Paul came face to face with the New Covenant person, on that road to Damascus, where that Amazing Grace, about which we so easily sing, was eternally applied to him.

He realized that to qualify as one who could use law to judge the spiritual position of others, we had to be prepared to give account of ourselves at the very same legal tribunal. Paul well understood that, as far as the law is concerned, we all must stand before that bench, on the same basis of every other human being.

This enabled Paul to not make the supposition that believers have a right, or even responsibility to sit in judgment on our fellow-Christians.

Paul’s confrontation with the living Lord Jesus Christ, had been the beginning of a radical change in his thinking. In fact the very opposite of what he had practiced, apparently, for the whole of his adult life.

He realized that ALL of the demands of the law had been fulfilled in the life,death, and resurrection of Jesus. He had learned, as he said, “For the whole law is fulfilled in one word: “You shall love your neighbor as yourself.”

"Owe no one anything, except to love each other, for the one who loves another has fulfilled the law." (Romans 13:8)

Now, there is a very wise, and Scriptural "judgment”, or “determination" we can, and ought to make, as Paul says in our passage, “decide never to put a stumbling block or hindrance in the way of a brother”
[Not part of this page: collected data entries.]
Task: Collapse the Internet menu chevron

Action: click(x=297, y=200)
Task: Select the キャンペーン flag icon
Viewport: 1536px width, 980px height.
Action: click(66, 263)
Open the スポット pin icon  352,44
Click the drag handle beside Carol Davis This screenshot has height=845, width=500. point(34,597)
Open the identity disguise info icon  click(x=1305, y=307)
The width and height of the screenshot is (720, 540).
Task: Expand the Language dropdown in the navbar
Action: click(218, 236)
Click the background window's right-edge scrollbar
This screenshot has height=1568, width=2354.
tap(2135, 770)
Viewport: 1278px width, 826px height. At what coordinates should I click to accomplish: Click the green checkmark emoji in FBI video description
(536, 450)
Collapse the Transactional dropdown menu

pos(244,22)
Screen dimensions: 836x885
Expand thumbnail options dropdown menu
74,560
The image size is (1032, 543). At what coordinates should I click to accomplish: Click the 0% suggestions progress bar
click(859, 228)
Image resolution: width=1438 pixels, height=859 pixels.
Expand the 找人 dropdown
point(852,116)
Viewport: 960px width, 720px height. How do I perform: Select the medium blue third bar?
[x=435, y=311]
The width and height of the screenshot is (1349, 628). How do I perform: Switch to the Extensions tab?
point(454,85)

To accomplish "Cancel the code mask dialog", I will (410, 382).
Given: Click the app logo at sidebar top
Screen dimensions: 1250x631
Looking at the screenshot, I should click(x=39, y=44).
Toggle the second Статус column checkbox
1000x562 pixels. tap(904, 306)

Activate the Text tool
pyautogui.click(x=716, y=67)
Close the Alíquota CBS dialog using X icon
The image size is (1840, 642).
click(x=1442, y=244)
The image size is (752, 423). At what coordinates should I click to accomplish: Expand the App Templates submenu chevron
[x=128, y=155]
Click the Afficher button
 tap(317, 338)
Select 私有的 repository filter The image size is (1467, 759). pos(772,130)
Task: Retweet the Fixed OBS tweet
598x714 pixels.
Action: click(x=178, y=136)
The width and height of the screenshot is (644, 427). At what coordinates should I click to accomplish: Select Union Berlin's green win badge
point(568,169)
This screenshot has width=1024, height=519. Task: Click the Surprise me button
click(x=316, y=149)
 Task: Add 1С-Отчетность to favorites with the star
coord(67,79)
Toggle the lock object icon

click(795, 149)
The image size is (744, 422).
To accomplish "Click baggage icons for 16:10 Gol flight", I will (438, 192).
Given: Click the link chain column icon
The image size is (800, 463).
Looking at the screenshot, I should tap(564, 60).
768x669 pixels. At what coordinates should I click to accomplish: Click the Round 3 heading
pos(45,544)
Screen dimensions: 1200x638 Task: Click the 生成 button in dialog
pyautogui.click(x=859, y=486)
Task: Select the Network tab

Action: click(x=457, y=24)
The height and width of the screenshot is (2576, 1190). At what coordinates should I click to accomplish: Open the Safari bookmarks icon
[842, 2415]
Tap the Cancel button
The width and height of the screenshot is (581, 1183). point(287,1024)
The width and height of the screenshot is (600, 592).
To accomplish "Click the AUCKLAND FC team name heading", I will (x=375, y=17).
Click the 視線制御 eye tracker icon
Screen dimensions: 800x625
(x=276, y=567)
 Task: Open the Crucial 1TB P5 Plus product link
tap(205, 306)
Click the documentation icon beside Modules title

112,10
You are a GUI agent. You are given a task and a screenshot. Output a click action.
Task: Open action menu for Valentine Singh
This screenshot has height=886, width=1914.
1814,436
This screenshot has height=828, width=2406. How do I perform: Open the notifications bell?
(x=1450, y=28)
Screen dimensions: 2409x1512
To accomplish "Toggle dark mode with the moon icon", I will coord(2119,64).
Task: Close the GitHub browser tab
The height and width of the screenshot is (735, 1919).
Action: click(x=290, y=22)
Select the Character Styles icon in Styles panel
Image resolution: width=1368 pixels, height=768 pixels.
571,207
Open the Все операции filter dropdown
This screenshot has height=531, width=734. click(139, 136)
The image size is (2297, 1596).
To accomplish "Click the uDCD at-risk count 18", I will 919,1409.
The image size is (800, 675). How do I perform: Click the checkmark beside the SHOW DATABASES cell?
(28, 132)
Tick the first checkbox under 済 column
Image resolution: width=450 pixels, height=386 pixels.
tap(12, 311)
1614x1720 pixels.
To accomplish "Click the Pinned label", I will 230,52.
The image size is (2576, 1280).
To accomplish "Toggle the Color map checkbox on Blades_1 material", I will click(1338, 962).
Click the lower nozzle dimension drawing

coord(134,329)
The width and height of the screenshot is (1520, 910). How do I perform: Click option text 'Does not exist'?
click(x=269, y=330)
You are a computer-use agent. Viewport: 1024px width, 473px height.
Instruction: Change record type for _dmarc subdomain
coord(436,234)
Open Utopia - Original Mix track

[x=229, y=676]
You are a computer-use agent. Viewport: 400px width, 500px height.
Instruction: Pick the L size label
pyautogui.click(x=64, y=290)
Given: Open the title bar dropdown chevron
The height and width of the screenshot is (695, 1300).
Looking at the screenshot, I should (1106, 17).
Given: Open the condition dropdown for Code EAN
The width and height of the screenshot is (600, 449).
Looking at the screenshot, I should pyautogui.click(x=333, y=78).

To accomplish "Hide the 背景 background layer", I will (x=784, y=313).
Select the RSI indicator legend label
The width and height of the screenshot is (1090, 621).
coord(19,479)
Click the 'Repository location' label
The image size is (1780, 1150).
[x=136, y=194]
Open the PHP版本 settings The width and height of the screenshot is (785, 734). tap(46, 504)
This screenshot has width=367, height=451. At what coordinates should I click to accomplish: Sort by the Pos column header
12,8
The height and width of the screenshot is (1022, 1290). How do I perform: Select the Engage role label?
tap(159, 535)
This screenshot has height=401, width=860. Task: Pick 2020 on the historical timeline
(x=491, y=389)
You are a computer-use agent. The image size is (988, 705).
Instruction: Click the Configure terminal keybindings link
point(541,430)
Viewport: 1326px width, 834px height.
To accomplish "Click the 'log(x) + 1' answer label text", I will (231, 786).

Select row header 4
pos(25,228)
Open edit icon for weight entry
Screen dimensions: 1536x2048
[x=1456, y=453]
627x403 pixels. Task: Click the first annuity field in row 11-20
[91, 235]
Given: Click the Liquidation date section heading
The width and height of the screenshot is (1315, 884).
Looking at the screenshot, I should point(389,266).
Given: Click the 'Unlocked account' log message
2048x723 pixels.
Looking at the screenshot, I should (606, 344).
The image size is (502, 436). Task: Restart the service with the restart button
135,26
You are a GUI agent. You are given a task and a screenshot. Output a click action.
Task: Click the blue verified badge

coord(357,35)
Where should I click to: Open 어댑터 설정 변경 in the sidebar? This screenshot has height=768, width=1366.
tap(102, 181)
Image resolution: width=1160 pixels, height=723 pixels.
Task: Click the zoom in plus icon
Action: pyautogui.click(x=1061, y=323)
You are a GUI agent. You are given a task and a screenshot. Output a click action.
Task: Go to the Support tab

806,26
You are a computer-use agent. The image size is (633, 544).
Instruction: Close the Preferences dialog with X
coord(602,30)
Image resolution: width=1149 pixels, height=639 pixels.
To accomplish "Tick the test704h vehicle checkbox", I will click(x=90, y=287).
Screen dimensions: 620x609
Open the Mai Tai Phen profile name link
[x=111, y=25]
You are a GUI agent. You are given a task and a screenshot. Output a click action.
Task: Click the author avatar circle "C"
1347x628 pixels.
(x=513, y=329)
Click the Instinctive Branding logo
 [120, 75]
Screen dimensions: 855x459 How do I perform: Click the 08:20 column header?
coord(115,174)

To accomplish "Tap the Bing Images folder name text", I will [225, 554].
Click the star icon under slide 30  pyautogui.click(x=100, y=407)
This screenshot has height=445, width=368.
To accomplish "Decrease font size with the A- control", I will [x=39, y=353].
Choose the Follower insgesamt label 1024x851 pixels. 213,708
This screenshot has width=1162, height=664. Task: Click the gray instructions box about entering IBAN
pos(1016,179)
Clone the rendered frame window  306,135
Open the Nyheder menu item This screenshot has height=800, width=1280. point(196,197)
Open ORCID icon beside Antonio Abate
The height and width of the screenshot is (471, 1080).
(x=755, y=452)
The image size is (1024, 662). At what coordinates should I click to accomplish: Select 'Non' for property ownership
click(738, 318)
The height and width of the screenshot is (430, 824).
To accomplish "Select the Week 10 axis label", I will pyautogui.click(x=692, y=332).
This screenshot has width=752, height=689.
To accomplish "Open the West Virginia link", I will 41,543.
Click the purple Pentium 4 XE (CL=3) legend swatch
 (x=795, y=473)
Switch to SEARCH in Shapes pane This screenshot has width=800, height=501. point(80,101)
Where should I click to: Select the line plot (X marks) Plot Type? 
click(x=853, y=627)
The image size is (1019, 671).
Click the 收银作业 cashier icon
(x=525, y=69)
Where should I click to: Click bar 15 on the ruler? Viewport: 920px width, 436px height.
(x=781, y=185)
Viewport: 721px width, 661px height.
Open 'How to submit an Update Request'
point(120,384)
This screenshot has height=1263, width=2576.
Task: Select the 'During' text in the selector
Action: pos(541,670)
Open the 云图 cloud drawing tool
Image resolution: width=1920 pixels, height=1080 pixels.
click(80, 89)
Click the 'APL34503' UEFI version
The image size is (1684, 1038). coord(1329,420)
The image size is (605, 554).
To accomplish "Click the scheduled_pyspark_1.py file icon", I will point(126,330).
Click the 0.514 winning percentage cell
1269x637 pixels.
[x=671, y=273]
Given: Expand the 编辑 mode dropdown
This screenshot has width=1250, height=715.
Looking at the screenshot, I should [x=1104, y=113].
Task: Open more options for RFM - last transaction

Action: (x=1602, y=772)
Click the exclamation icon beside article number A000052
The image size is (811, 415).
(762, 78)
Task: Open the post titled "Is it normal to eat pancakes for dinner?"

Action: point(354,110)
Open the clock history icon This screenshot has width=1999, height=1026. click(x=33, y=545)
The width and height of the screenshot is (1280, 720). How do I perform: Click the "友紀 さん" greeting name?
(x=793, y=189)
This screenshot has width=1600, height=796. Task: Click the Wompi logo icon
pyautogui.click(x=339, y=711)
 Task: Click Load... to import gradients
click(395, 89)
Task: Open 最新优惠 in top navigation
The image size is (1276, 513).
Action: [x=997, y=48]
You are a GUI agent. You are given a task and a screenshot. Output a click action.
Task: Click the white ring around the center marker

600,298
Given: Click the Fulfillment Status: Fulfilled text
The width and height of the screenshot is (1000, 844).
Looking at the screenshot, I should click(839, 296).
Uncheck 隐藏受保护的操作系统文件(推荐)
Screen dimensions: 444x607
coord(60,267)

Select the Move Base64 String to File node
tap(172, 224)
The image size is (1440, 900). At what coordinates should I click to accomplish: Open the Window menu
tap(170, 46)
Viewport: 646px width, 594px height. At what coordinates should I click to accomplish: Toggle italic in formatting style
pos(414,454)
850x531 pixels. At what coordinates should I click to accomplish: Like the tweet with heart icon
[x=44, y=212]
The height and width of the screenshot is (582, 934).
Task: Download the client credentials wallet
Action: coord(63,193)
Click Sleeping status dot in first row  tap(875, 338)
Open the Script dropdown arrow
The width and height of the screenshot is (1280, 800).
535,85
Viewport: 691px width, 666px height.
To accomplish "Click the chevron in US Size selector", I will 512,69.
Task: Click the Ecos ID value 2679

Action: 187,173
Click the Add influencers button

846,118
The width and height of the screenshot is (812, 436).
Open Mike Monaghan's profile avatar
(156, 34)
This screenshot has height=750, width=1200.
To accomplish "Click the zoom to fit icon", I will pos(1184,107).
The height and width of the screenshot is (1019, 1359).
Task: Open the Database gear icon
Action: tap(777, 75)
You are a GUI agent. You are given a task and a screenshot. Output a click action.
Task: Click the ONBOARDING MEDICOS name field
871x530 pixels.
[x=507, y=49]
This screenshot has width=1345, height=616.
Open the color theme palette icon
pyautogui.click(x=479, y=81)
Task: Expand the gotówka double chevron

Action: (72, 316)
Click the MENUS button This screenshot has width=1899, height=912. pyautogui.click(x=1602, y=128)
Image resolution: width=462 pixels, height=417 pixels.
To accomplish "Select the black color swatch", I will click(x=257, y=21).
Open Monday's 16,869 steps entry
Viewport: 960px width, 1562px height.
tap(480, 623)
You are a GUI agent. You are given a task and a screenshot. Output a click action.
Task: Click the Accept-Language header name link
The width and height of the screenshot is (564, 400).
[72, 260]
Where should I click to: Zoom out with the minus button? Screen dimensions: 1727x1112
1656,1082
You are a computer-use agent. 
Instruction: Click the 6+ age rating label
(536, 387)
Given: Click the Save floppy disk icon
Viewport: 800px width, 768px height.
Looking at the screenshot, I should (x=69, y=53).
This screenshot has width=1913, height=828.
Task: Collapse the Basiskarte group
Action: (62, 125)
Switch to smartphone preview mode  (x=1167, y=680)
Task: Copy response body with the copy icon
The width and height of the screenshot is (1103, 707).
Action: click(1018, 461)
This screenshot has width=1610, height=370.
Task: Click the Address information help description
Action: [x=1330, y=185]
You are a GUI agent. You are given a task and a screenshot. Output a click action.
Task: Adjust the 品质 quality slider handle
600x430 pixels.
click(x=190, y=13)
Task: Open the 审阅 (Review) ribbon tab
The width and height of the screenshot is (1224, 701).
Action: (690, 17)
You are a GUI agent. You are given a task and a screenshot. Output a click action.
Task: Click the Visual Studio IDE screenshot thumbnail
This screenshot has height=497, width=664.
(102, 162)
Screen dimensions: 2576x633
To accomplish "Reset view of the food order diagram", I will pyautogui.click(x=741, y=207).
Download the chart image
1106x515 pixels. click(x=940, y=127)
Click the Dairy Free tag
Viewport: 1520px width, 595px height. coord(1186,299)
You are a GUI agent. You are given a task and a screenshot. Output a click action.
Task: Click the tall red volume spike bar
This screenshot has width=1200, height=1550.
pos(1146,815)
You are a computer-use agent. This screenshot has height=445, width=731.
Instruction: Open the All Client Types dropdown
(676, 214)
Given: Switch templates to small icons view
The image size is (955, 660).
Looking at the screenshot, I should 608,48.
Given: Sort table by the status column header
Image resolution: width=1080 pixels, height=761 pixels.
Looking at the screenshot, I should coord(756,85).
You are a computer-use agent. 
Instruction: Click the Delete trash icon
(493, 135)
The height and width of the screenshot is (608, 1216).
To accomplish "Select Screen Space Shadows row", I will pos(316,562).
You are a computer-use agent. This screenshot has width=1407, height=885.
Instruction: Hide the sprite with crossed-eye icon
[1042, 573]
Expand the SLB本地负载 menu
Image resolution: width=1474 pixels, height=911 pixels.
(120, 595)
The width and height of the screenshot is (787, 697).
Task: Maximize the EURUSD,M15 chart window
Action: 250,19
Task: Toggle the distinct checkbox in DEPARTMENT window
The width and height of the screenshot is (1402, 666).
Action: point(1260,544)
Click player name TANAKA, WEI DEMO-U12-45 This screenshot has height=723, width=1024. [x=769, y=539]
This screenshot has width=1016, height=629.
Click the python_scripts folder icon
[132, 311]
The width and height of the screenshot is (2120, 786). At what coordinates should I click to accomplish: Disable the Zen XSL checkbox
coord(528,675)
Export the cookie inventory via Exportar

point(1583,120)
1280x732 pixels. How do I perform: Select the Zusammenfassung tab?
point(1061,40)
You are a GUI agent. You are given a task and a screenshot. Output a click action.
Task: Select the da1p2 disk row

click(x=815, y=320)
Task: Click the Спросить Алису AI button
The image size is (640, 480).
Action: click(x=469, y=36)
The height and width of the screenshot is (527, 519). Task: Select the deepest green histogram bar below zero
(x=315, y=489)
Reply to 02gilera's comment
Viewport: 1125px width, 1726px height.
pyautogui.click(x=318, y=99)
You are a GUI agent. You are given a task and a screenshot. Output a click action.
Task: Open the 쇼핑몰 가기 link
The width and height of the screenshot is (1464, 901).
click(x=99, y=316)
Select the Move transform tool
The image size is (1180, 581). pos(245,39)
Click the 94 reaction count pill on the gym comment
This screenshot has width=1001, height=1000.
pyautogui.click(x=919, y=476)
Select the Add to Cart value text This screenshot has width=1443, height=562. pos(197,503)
I wonder at how much injury, to the cause of Christ, is caused by a believer making judgments about another, whose situation, only God can possibly know.

It has been my sad duty to help a believer negotiate the "stumbling-block" of a personal judgment, made on the basis of a verse of Scripture, which was taken out of context, and personally interpreted instead of by Scripture.

No human being, Christian or otherwise, is without sin. For the believer in Christ judgment by a fellow believer, can be the very “stumbling block: which causes more sin, such as anger and resentment.

In fact, the very judgment we make, is, in itself sin, the sin of self elevation to a position above the judged sinner!